Sunday, August 22, 2004

Guest Accommodations: Gita Mehta's *A River Sutra*

For me, the image of the guest house on the banks of the Narmada River, with its British accidents and Indian substance, resonates as an apt metaphor for many aspects of Mehta's rich and vivid novel. The house's prim, Victorian exterior both hides and contains the brightly colored, expansive Indian interior. Religious pilgrims and self-important bureaucrats have taken shelter under the bungalow's roof, yet no one, not even the narrator who acts as its caretaker, has turned it into a home. Even on the most general level, as an Anglophone account of Indian experience, the novel shares important attributes with the site where it begins and ends. English in appearance, but Indian in substance, the narrative is a resting place for stories that all seem to begin and end in places beyond it. Similarly, the tale of the primary narrator, a featureless and (I believe) nameless bureaucrat, becomes over the course of the novel an accidental sanctuary for the experiences of others, without ever housing more than the barest details of the life of the narrator himself. Consequently, even within his own narrative, the primary narrator operates not as a character so much as a site or location where the stories of the other characters come to rest or unfold.

And, just as the guest house has to be prepared before visitors arrive, the site of the narrator must be made ready for the stories that come to reside within him. As a novel written by a woman, *River* is curiously devoid of accounts of women's experience or portraits of femininity when it begins. Until the Courtesan appears in Chapter 10, all of the embedded narratives are accounts of men's lives. The female characters are more like flat caricatures, the nagging wife, the selfless elder sister, the faceless object of male desire. Further, during the first part of the novel, feminine experience is not merely unknown, it is unknowable, mysterious and hidden in darkness like the source of the Narmada. The turning point comes during the Executive's Story, the tale of a man haunted or possessed by female desire, when Mehta begins to explore how female experience can be accommodated in what has been established as a "man's world." Until the narrator--a man who never went to the open-air market until after his wife died--can accept at least the possibility that life may not be divisible into male and female spheres of action, he is deaf and blind to the stories of the women around him. The Courtesan's Story, which follows the narrator's moment of enlightenment, is itself a tale of a world still divided between men and women, where men are ignorant of the specialized knowledge of the courtesan, and the women take great pains to keep their secrets. The last two stories, however, of the Musician and the Minstrel, both depict a world in which knowledge is shared between men and women. By the end of the novel, the primary narrative, which on its face appears to be the story of a man in retreat from female desire and longing, has been transformed into a tale of the creative strategies that women use to insert themselves into a cultural history that is still largely controlled and dominated by men.

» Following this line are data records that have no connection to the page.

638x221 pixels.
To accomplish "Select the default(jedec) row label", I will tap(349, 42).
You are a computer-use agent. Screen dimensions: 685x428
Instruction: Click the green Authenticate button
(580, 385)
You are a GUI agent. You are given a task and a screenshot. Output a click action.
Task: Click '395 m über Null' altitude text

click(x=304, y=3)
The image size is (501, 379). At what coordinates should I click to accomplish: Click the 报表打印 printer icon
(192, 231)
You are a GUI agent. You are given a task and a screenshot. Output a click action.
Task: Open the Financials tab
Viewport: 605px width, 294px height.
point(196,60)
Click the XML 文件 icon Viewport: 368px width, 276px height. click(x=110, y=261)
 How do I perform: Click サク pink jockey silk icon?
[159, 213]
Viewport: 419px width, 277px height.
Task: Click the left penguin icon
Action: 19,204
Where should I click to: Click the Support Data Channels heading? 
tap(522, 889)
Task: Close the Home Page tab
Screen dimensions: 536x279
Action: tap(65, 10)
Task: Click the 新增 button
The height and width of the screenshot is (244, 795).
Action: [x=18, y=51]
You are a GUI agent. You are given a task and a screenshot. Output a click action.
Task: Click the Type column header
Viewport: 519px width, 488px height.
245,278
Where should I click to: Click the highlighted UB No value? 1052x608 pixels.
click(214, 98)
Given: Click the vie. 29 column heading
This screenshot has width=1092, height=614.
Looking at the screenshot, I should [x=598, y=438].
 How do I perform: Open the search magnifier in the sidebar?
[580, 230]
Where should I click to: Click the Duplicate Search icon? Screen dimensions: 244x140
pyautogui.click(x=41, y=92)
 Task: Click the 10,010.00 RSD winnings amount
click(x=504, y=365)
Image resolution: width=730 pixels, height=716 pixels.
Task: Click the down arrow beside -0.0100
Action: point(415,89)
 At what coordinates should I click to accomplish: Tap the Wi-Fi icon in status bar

In reading the novel, I had a strong sense that Mehta seems to be downplaying male/female essentialism in favor of a more balanced understanding that acknowledges significant differences in male and female experience while exploring what happens when men and women work cooperatively to create a narrative in which both can take part. It is a book filled with male mother figures and bad, unhealthy mother-daughter relationships, images that undermine essentialist idealism about the inherently nurturing female nature. Although the Indian landscape is both explicitly and implicitly gendered as feminine, it is a landscape that includes the modern city as well as the idyllic pastoral countryside, avoiding the temptation to establish a dichotomy between female/nature v. male/culture. Even the narrator and his mostly male staff perform a curiously domestic role in maintaining the guest house for visitors. Like the guest house, the India Mehta depicts is something of an amalgam, of religions, classes, genders and cultures, and one does not get the sense, at least I did not, that this is necessarily an evil circumstance.